The digital news media app spectrum just downsized by one, but it will make a dent.
Flipboard has announced a twofold deal with CNN.
First, it is teaming up with the international news agency to streamline CNN coverage -- as well as content from top-rated program and well-known talking heads -- directly into Flipboard's mobile app.
Second, Flipboard is acquiring CNN's news reader app for iOS and Android, Zite.
Founded in 2005, Zite was bought by CNN in 2011. Financial terms of the deal were not disclosed by CNN nor Flipboard, but Fortune reported on Wednesday that Flipboard little more than CNN's initial buying price at $20 million.
While Zite might have proved its staying power now that it is nearly a decade old, even with CNN's resources, the app hasn't attained the name-brand familiarity that Flipboard has. Not even close.
Still, Flipboard benefits by cutting one more competitor from the field through the sheer act of buying it. (As noted, or rather buried, by Zite CEO and co-founder Mike Klaas in a blog post, the Zite app is eventually going to be shutdown, hinting people should move over to Flipboard for the same treatment.)
Such a move also plays into another obsession circulating Silicon Valley these days, which is to make acquisitions based heavily on grabbing more users rather than revenue -- at least for the near future.
That brings us to Facebook, which recently added a new app to its mobile portfolio, dubbed by some as a "Flipboard-killer."
Paper, while a gorgeous digital news reader that elegantly blends content from friends, favorite brands, and even news sources not "Liked" yet -- a Flipboard-killer it is not.

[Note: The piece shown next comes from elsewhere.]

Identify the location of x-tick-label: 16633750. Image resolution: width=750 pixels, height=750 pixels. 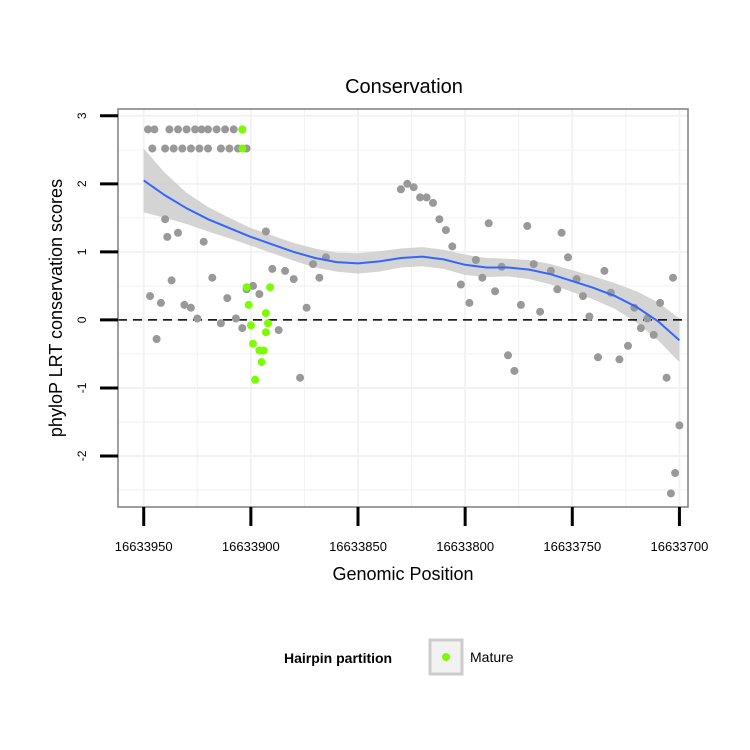
(572, 546).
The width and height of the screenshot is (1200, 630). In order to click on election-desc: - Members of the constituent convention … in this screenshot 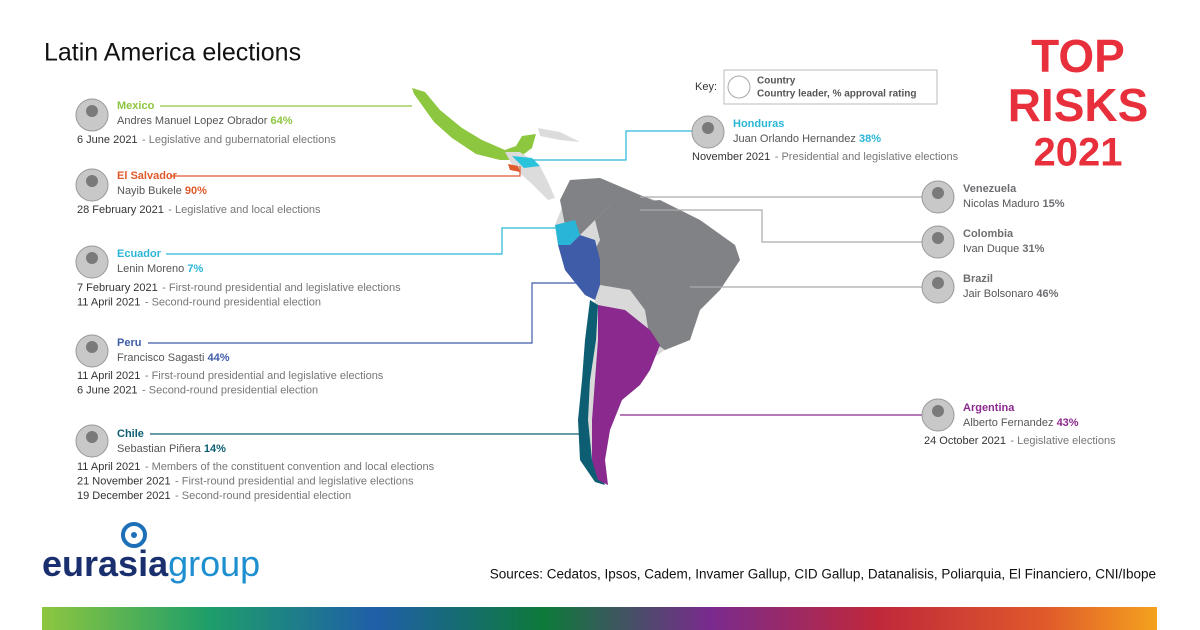, I will do `click(290, 467)`.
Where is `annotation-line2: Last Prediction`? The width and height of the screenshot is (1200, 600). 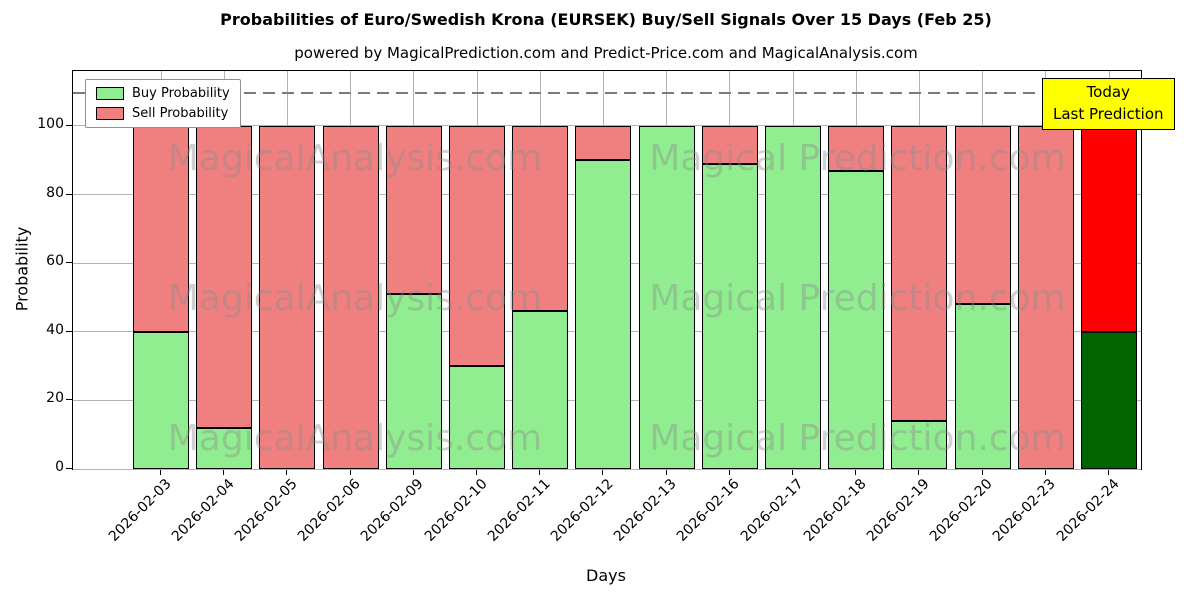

For one, Paper is only available for one platform at the moment: the iPhone. Certainly, that is a good place to start. But Paper is an iPad and Android tablet app waiting to happen. After using it for a few weeks, it has become clear that the dimensions of a smartphone just don't do Paper justice.
Additionally, the only social network feeding information into Paper is Facebook. That's a given, but Flipboard benefits from piping in data from Twitter, Tumblr, and plenty more before you even get to blogs, magazines, and whatnot.
Now that CNN is getting direclty involved, it demonstrates that Flipboard is being taken seriously by mainstream publishing, hinting at more special content deals for the app maker along the way. (Such a concept almost parallels what is going on with streaming video among Netflix, Amazon, and Hollywood studios, which would lead into a whole other thesis entirely.)
Aside from Flipboard and Facebook, there are definitely a few more digital news platforms to keep an eye on. A close runner-up still would be Pulse, given a boost by its acquisition last year by another social network: LinkedIn.
Then there is Yahoo, which is taking a different, perhaps more comprehensive approach, which includes buying plenty of startups (no shortage on that one) for brainpower and services, revamping its own news app, hiring famous and reporters away from well-established publications, and building out an online hub of news verticals starting with food and technology.
Finally, for those keeping score, Google Currents is still in the mix too. Somewhere.
CORRECTION: An astute reader reminded me that Google Currents was actually shuttered a few weeks ago, although for some reason I still have the app left on my phone. Probably because Currents was one of the first mature challenges to Flipboard when it debuted. But apparently not even Google can present itself as a formidable competitor to Flipboard at this point.